The REVOKE statement (revoke_statement) revokes privileges.
Syntax
<revoke_statement> ::= REVOKE <priv_spec>,... FROM <grantee>,... [<cascade_option>] | REVOKE <schema_priv_spec> FROM <grantee>,... | REVOKE EXECUTE ON <dbproc_name> FROM <grantee>,... | REVOKE EXECUTE ON <dbfunction_name> FROM <grantee>,... [<cascade_option>] <grantee> ::= <user_name> | <usergroup_name> | <role_name> | PUBLIC
SQL Tutorial, Database Users and Their Privileges, Roles
The owner of a table or schema can revoke the privileges granted for this table or schema for any database user.
If a database user is not the owner of the table or schema, he may only revoke the privileges he has granted.
If the SELECT privilege was granted for a table without specifying any column names, REVOKE SELECT (<column_name>,...) can be used to revoke the SELECT privilege for the specified columns. The SELECT privilege for table columns that have not been specified remains unchanged. The same is true for the UPDATE, REFERENCES, and SELUPD privileges.
The owner of an object for which privileges are granted is not allowed to be contained in the grantee list. A database user in the grantee list must not denote a member of a user group.
The listed privileges are revoked for all database users, both for current ones and for any created later.

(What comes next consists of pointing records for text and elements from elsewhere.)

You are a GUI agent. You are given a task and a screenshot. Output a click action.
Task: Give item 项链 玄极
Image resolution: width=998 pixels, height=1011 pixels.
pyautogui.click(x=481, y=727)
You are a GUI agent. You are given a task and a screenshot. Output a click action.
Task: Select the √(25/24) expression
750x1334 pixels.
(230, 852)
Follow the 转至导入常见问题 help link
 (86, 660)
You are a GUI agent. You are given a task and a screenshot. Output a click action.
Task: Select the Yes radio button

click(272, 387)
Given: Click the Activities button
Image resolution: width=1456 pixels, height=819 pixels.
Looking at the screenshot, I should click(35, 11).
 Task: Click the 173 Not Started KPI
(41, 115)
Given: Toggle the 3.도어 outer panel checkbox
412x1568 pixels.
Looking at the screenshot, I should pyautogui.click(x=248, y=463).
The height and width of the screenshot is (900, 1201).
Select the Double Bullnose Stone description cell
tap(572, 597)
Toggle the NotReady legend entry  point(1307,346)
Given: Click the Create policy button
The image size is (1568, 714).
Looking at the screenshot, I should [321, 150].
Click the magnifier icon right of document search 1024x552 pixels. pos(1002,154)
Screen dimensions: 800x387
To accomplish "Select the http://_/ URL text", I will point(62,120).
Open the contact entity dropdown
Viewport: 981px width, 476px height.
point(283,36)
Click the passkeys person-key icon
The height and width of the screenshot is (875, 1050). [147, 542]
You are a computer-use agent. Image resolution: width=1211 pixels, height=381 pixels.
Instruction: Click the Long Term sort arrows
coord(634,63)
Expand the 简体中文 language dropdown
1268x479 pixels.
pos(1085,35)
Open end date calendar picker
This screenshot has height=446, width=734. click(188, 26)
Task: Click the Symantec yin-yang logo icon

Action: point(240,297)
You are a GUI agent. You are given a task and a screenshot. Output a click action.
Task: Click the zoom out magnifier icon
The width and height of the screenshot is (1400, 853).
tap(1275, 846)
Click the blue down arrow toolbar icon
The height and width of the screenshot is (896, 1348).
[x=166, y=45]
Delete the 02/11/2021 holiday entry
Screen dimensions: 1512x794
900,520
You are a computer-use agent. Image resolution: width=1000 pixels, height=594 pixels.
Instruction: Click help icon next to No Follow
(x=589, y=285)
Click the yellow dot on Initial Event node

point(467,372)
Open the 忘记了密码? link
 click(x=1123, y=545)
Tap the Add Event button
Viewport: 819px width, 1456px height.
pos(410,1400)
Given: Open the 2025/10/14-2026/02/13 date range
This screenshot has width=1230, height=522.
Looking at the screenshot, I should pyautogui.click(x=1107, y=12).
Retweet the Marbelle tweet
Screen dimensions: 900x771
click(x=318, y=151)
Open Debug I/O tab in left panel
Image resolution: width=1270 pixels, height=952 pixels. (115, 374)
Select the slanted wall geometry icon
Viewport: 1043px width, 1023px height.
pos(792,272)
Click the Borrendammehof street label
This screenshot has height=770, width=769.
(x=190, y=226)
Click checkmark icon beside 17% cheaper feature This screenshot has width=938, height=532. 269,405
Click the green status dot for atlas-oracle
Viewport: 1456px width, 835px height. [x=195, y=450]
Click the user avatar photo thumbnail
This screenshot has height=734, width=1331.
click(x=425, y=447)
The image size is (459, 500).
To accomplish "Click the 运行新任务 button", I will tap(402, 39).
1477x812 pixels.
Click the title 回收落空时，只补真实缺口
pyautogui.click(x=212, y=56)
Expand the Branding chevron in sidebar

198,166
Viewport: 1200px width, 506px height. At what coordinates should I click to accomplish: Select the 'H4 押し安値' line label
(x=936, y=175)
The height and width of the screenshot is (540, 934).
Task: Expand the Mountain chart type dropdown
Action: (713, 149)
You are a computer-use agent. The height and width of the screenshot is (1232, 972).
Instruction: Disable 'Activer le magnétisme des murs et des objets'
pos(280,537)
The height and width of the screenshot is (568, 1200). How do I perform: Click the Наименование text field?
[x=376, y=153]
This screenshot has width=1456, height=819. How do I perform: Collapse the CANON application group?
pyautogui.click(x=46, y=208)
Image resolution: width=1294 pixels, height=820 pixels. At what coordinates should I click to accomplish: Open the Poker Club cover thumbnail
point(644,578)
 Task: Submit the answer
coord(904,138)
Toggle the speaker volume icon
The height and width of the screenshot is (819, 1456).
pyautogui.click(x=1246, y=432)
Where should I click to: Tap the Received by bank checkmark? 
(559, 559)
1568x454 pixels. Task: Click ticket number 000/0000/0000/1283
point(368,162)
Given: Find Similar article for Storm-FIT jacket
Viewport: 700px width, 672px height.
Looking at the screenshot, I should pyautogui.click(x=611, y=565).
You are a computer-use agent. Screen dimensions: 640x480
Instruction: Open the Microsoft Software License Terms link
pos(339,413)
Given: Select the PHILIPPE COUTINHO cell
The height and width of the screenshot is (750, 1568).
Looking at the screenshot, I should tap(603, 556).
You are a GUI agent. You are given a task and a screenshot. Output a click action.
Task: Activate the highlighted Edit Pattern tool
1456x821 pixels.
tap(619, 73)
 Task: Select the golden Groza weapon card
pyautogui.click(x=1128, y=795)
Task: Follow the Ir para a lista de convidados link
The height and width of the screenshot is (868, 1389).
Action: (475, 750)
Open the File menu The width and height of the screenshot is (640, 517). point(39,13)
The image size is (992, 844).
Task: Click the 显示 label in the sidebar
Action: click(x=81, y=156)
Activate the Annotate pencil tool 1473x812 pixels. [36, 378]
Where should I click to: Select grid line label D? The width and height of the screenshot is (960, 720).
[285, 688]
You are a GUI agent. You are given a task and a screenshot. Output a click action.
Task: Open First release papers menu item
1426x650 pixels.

The REVOKE statement can cascade, that is, revoking a privilege from one database user can result in this privilege being revoked from other database users who have received the privilege from the user in question.
Example
U1, U2 and U3 are database users.
U1 grants U2 the privilege set P WITH GRANT OPTION. U1 grants U3 the privilege set P' (P'<=P).
If U1 revokes the privilege set P'' (P''<=P) from database user U2, the privilege set (P'*P'') is revoked implicitly from database user U3.
Whenever the SELECT privilege is revoked from the owner of a view table for a column that does not occur in the table_expression of the view definition (CREATE VIEW statement) as a selected column, the column defined by select_column is dropped from the view table. If this view table is used in the FROM clause of another view table, the described procedure is applied recursively to this view table.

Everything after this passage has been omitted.